EXCERPTED TEXT -
○ ○ ○ ○

Around the campus, Architect of the Capitol workers are making sidewalk and ramp repairs, part of an ongoing effort to meet the standards of the Americans With Disabilities Act. This month, the ADA—which prohibits discrimination and grants those with disabilities the same opportunities as other Americans—turns 25. (Twenty years ago, the legislative branch, which can exempt itself from laws, passed a bill requiring it to comply with the ADA, civil-rights laws, and other labor laws.)
But it's a balancing act for Congress to actually follow the law it passed, particularly for buildings as old and storied as the Capitol.
"There's often a challenge of making historic buildings ADA-accessible," Stephen Ayers, the Architect of the Capitol, said. "Certainly, they weren't designed that way in the beginning, and we want to make those kinds of interventions very carefully so that they appropriately fit in and comply with our preservation standards."
Capitol Hill is a maze of hallways and tunnels, entrances and exits, small office suites and large committee rooms. At the height of D.C. tourist season, Congress' home can be flooded with up to 20,000 visitors per day—not to mention the 535 lawmakers and thousands of staffers already crammed into the Capitol and its adjoining buildings.
In general, the ADA requires that public services and needed accommodations be accessible for those who are disabled. This "usually means that access must be provided to the buildings and facilities where these services and accommodations are provided," according to an "ADA Access in the Legislative Branch" brochure from the Office of Compliance.
"The way the standards read, not every space has to be accessible," said John Uelmen, the Office of Compliance's ADA program manager and an OOC supervising attorney. "And the way our act is read, we're primarily looking at what the public has access to and whether there's space for the constituents and the same in hearing rooms."
On the Hill, the Office of Compliance—an independent, nonpartisan agency—is charged with inspecting the interior and exterior of legislative branch facilities for ADA compliance. In its 1996 biennial report—the first of its kind and just one year after the ADA applied to Congress—the OOC noted that access to public services and spaces was, overall, "good." Yet there was inadequate information to show the public-accessible entrances, facilities, and services offered for the disabled. The report also included a variety of changes needed to remove architectural barriers and generally better the Capitol campus' accessibility.
And it's improved.
That's according to several stakeholders, including those with disabilities and disability-rights advocates. Yet all of them ticked off additions they believe could further enhance accessibility. Their wish list: More handicap-accessible entrances to the Capitol, House, and Senate office buildings. Additional accessible bathrooms. And automatic openers on every lawmaker's office door.
"It's certainly not as bad as it was 25 years ago," said Tom Sheridan, who was a cochair of the ADA lobby task force, "but if you'd asked me 25 years ago where we would be today, I would have thought it would be remarkably better."

○ ○ ○ ○

SOURCE DATA -
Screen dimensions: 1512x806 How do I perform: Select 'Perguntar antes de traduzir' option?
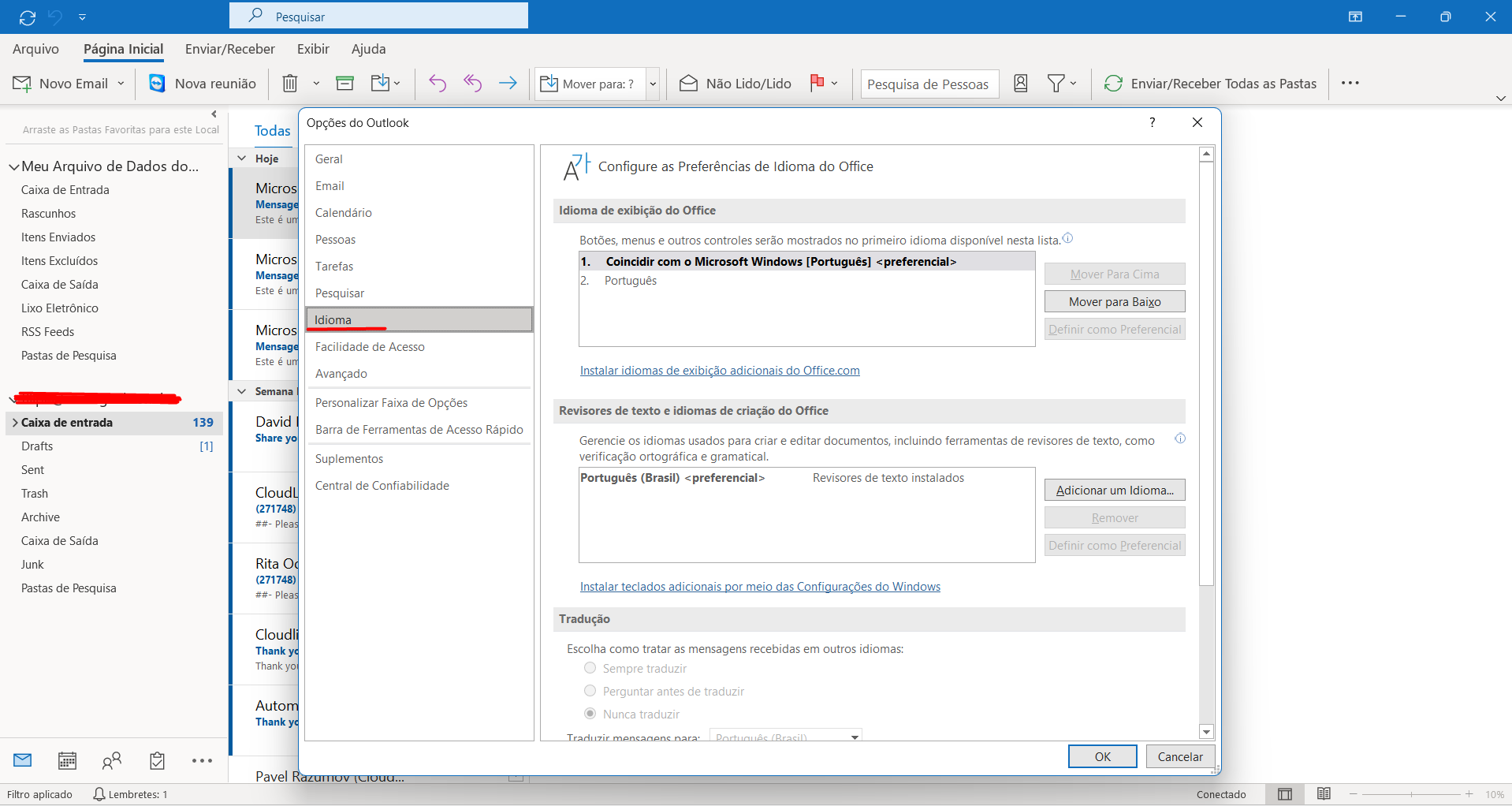tap(590, 691)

○ ○ ○ ○

EXERCISE TASKS -
**A)** Check each statement against the article on ADA access at the Capitol. For each, answer yes or no and quote the words of the article that decide it.
(i) At the height of tourist season, the Capitol complex can receive up to 20,000 visitors a day.
(ii) The Office of Compliance is a partisan agency.
(iii) Under the standards, every space must be made accessible.
**B)** Turn the paragraph of the article on ADA access at the Capitol that begins "On the Hill, the Office of Compliance" into a short bulleted list that keeps its main facts.
**C)** Carry on the article about ADA access at the Capitol from the point where it stops.

PER-TASK ANSWERS -
**A)**
(i) Yes: "can be flooded with up to 20,000 visitors per day"
(ii) No: "an independent, nonpartisan agency"
(iii) No: "not every space has to be accessible"

**B)**
- The Office of Compliance, an independent, nonpartisan agency, inspects the inside and outside of legislative branch facilities for ADA compliance.
- Its first biennial report, in 1996, came one year after the ADA applied to Congress.
- That report found overall access to public services and spaces "good."
- It also found too little information showing the publicly accessible entrances, facilities, and services for people with disabilities.
- It listed changes needed to remove architectural barriers and improve accessibility across the Capitol campus.

**C)**
Back before 1990, Sheridan remembers a Capitol where, at the height of the fight to pass the ADA, the most accessible route for a disability-rights advocate who uses a wheelchair was sometimes through the catering kitchen. The improvements are noticeable, Sheridan says, recalling the days when ramps were virtually nonexistent. But he wants to see more entrances, more restrooms, more accessibility.
Although signs dot the Capitol's walls pointing to the closest accessible bathroom or exit—and there are maps that do the same—that doesn't mean everyone feels that navigating the building is easy. "Once you're inside, the complexities of moving around are hard," said Sheridan, founder and president of The Sheridan Group, a public policy and advocacy firm dedicated to nonprofit public interest issues. "You can't cross the Capitol building easily."
The Office of Congressional Accessibility Services focuses on the service-oriented side of disability access, such as sign language availability, adaptive tours, wheelchair loans, and more. Its website lists the various accessible entry points into the Capitol and other buildings; the office also makes brochures and maps highlighting accessible restrooms, elevators, telephones, ramps, and more.
It's a process. In 1995, the legislative branch was required to follow the ADA when Congress passed the Congressional Accountability Act. Getting these buildings up to snuff has taken a three-pronged approach, Ayers said.
At first, money was appropriated over multiple years specifically for the AOC to make ADA repairs. In recent years, funds for standard maintenance money can go toward these changes. And when the Architect of the Capitol performs comprehensive building restorations, the repairs must align with the ADA.
The OOC's last two reports—one for the 111th Congress and one for the 112th— focused on the exterior of several buildings. In both, it found a similar theme: Most of the barriers to access were from curb ramps that didn't meet the ADA's standards and sudden changes in the sidewalk from cracks, holes, gaps and more.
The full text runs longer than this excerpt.